THE MATERIALS ENCLOSED ARE BEING FORWARDED TO YOU AS THE BENEFICIAL OWNER OF COMMON STOCK CARRIED BY US IN YOUR ACCOUNT BUT NOT REGISTERED IN YOUR NAME. EXERCISES AND SALES OF RIGHTS MAY BE MADE ONLY BY US AS THE RECORD OWNER AND PURSUANT TO YOUR INSTRUCTIONS.
 
Accordingly, we request instructions as to whether you wish us to elect to subscribe for any Shares to which you are entitled pursuant to the terms and subject to the conditions set forth in the enclosed Prospectus. However, we urge you to read the document carefully before instructing us to exercise your Rights.
 
If you wish to have us, on your behalf, exercise the Rights for any Shares to which you are entitled, please so instruct us by completing, executing and returning to us the Beneficial Owner Election Form and payment for any Shares you wish to subscribe for.

-----

Things to do:
**A.** In the two paragraphs of the notice that are not in all capitals, which terms start with a capital letter in the middle of a sentence? Give each term once.
**B.** Copy out the part of the notice from "If you wish" through "to subscribe for.".
The rows that come next have nothing to do with the notice.

(Rows pointing to text and elements)
-----

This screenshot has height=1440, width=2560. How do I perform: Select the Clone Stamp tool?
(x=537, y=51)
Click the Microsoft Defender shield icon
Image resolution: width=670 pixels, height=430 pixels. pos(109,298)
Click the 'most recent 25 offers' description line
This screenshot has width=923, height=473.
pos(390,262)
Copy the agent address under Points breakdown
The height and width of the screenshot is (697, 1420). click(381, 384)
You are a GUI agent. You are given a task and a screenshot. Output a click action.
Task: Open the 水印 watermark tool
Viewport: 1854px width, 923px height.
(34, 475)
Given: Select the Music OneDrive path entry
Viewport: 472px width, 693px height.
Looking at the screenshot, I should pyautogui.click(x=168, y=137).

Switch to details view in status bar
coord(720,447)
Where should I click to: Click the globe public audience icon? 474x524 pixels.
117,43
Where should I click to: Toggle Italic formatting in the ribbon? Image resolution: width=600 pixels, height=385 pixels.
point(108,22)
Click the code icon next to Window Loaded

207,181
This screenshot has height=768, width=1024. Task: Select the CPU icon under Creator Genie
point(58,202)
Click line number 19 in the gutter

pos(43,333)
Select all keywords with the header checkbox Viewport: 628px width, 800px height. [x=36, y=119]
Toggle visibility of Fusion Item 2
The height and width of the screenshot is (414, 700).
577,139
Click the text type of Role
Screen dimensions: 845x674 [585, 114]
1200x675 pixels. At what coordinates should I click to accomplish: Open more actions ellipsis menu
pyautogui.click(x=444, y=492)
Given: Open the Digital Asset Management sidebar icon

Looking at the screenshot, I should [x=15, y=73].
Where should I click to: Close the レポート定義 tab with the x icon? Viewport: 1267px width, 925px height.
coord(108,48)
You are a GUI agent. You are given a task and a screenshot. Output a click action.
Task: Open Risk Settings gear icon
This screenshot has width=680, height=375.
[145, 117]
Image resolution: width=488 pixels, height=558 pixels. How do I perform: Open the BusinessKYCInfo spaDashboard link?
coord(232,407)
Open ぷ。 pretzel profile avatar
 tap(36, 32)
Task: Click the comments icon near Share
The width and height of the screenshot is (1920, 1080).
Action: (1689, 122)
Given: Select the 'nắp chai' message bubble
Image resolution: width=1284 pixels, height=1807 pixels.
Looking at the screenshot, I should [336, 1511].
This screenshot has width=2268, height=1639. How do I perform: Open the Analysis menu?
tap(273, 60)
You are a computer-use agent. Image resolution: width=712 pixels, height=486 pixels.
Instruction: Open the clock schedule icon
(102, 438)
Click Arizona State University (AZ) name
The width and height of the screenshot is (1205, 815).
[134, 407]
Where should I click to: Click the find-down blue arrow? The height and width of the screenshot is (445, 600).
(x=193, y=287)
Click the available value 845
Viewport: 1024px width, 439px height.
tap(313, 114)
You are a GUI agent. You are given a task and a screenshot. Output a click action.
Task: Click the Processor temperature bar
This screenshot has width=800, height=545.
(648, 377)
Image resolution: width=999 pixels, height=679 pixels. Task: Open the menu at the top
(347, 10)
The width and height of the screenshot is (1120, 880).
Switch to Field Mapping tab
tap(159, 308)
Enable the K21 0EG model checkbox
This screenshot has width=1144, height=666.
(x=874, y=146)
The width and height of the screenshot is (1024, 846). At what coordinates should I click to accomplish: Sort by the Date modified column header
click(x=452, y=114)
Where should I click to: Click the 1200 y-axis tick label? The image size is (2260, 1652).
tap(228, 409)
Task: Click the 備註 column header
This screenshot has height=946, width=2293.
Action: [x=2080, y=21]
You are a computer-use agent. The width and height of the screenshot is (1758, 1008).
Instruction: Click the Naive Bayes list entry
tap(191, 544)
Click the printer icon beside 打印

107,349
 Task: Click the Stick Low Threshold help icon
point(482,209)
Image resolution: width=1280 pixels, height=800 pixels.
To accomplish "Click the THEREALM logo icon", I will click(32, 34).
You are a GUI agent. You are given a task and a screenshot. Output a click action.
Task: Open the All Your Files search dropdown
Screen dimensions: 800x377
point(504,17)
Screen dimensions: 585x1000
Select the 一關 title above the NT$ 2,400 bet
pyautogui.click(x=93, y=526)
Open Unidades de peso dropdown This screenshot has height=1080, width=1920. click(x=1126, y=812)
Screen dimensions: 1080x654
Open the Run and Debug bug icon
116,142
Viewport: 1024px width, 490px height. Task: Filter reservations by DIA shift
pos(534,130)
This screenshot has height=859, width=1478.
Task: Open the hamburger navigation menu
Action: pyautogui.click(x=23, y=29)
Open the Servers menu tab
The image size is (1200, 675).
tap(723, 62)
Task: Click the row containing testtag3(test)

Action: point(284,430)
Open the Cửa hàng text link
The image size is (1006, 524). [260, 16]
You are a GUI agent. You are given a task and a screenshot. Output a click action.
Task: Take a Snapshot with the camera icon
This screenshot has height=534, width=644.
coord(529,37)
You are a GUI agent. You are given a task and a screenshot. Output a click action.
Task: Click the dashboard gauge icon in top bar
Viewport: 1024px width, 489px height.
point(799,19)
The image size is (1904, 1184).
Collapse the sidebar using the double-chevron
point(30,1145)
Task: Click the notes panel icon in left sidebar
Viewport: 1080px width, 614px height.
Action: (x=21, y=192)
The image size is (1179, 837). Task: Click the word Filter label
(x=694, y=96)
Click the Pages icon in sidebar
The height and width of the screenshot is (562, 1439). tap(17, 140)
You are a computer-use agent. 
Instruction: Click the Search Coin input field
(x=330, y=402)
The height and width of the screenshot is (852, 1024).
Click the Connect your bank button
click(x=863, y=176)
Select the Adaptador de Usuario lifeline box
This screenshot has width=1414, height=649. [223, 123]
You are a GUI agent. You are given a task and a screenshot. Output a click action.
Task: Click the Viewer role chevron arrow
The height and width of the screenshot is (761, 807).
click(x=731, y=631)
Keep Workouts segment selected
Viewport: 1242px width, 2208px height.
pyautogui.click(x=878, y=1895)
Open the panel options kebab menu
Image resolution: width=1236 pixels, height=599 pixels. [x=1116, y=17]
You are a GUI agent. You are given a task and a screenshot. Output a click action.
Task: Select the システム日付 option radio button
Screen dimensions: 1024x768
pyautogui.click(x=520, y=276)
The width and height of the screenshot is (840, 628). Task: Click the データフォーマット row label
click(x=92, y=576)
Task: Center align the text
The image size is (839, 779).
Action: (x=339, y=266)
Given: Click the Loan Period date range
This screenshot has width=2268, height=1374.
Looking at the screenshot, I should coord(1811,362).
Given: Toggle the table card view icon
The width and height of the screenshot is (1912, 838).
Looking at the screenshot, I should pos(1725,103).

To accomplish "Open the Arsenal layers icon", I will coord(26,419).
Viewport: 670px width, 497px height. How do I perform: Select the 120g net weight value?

-----

Response list:
**A.**
Shares
Prospectus
Rights
Beneficial Owner Election Form

**B.**
If you wish to have us, on your behalf, exercise the Rights for any Shares to which you are entitled, please so instruct us by completing, executing and returning to us the Beneficial Owner Election Form and payment for any Shares you wish to subscribe for.